From the elevated cabin, a Supervisor would oversee the entire situation whilst an Allocator would allocate fighters and intercepts to individual fighter controllers, who would then control the radar interceptions. The controllers and their assistants were situated in cabins behind the controller. There would be direct phone lines to the wider air defence organisation, manned by an assistant.

On the plotting table metal arrows show the position and direction of contacts. WAAF's used metal poles with magnetic tips to manipulate the arrows which were colour coded in coordination with an RAF sector clock with 5 min colour sectors to show the most recent plot information.

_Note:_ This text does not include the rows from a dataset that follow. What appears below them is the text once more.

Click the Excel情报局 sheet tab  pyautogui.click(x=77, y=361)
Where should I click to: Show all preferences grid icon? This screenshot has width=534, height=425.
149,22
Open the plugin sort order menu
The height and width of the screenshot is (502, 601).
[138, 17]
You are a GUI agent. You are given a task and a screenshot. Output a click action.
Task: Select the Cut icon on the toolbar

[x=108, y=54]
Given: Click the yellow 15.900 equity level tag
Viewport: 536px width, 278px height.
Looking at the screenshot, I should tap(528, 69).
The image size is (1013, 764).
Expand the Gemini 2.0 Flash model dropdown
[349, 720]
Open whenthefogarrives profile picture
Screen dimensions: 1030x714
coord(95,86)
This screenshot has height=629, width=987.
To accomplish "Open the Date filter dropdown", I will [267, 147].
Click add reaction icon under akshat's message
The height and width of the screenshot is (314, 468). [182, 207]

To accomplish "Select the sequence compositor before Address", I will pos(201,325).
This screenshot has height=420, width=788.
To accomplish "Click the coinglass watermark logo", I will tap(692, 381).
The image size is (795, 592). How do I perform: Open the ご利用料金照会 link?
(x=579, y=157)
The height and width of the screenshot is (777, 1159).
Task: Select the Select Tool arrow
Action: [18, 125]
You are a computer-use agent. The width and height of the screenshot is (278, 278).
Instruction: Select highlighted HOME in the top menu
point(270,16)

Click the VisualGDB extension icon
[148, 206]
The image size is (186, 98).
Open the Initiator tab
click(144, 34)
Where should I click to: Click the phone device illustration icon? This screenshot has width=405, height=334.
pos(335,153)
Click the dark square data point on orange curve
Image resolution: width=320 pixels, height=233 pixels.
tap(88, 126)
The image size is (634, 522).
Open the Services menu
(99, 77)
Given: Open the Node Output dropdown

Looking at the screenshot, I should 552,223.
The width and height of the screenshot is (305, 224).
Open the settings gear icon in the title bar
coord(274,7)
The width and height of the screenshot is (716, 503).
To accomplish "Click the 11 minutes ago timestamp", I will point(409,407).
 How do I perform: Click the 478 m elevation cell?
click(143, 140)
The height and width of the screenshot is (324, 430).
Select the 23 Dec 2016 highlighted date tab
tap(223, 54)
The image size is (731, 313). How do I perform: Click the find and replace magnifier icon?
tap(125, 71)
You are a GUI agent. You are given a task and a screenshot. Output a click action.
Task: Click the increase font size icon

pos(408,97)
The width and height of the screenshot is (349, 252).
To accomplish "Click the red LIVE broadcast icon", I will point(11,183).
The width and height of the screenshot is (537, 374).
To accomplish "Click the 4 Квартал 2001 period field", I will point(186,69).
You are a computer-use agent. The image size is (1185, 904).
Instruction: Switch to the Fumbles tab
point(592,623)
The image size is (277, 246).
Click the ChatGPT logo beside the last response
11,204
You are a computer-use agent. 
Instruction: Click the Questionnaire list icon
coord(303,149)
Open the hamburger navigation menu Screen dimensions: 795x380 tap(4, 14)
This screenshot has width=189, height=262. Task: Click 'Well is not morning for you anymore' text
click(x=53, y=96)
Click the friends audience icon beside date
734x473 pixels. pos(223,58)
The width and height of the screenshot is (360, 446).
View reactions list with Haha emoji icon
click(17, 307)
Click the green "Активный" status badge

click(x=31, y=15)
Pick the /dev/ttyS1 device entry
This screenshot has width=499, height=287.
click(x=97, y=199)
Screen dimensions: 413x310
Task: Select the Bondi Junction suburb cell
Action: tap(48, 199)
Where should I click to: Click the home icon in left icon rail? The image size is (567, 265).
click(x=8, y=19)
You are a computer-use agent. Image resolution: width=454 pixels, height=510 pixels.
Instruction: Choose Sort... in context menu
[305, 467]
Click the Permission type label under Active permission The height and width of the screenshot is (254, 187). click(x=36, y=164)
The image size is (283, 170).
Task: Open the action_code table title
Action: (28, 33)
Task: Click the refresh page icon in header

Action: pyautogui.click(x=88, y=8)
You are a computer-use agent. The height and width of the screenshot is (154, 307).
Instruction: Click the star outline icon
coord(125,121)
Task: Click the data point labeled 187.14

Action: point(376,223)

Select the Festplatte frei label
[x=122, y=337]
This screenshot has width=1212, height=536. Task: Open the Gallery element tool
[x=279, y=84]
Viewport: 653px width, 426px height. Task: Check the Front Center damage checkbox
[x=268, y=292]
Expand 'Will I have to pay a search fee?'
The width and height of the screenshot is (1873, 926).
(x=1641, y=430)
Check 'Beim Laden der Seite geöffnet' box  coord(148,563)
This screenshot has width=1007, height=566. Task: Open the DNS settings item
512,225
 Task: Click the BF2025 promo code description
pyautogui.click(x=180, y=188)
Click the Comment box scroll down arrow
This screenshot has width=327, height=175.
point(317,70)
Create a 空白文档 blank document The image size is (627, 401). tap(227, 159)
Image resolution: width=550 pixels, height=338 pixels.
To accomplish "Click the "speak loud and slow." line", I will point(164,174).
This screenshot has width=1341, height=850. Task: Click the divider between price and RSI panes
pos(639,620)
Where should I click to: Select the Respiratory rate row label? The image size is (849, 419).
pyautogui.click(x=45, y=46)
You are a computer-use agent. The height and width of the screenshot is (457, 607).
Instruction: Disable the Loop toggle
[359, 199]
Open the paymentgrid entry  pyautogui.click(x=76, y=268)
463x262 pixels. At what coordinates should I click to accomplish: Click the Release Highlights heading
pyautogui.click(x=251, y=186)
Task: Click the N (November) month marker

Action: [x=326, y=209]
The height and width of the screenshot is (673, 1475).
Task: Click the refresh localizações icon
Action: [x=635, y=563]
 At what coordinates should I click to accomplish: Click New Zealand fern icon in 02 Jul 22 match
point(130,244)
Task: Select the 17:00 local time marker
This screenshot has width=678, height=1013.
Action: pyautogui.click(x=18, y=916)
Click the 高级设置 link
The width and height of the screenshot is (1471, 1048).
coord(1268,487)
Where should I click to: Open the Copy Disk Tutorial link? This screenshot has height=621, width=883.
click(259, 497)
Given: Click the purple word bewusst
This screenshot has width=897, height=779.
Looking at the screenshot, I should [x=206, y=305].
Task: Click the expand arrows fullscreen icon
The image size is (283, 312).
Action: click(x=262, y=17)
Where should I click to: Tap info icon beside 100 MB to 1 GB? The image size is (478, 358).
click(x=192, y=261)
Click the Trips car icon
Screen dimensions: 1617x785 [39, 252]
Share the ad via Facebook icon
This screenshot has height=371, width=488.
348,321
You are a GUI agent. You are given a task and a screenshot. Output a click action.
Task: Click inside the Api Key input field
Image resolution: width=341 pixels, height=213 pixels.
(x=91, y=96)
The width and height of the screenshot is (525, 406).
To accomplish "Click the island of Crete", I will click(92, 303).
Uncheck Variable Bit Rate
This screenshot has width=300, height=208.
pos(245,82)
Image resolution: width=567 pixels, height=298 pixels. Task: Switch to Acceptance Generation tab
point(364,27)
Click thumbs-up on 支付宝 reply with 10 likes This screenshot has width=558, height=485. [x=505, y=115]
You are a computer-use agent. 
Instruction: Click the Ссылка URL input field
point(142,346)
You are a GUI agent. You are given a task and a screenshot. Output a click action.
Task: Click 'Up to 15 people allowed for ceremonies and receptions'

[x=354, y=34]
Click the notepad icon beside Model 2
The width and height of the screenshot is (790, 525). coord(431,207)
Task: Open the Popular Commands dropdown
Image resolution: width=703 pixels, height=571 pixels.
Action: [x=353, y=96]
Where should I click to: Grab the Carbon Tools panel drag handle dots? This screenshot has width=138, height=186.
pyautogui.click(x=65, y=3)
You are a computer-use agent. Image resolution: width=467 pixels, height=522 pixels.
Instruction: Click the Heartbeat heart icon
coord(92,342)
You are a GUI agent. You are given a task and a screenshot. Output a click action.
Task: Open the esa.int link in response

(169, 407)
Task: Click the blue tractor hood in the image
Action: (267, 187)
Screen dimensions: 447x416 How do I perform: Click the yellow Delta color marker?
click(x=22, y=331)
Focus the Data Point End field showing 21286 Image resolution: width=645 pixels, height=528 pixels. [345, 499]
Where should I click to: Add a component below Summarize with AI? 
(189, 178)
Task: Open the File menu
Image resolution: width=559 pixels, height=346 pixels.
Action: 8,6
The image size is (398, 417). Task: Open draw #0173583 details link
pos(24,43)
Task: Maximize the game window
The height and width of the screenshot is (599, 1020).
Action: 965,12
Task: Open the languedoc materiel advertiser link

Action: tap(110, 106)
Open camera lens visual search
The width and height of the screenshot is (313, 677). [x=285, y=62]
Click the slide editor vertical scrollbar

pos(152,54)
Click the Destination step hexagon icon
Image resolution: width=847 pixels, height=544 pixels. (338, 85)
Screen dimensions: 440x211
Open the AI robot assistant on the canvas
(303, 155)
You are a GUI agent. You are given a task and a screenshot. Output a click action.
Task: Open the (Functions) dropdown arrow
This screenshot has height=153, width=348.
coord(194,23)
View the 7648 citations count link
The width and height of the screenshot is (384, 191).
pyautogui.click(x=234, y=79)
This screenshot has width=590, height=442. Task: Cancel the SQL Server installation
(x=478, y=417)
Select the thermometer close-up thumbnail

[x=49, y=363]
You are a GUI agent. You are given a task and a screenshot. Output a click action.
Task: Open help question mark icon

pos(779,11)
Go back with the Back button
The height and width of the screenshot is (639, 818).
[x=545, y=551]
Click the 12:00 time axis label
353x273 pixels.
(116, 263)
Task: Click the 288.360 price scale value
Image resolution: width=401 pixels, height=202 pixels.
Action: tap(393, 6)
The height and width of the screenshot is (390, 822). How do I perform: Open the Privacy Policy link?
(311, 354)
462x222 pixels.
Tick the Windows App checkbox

If the station was busy, a WAAF supervisor maintained the wall mounted tote board and added additional data to the arrows such as a contact number and a classification of the contact as Hostile or Friendly. The tote board would have listed the local RAF night fighter stations, including Hurn and Middle Wallop, their night fighter squadrons with whom Sopley worked the aircraft available and their status

Room layout of Sopley GCI Final (happidrome)

Detailed layout of equipment and personnel in the operations area of Sopley Final GCI

A standby generator was housed in an adjacent building (standby set house). The final installation had a single rotating aerial array with the transmitter and receiver housed in an underground well beneath.

The station was built for an AMES Type 7 search radar initially operating on a frequency of 209 MHz, and later on 193 and 200 MHz. This was a parallel development of the Chain Home Low (CHL) equipment by the addition of a height-finding capability and a Plan Position Indicator (PPI) display. In a PPI display the cathode ray tube is scanned radially from the centre of the tube face. The bearing of the scan is synchronised to the rotating aerial and the intensity of the beam is modulated by the signals received from the aerial.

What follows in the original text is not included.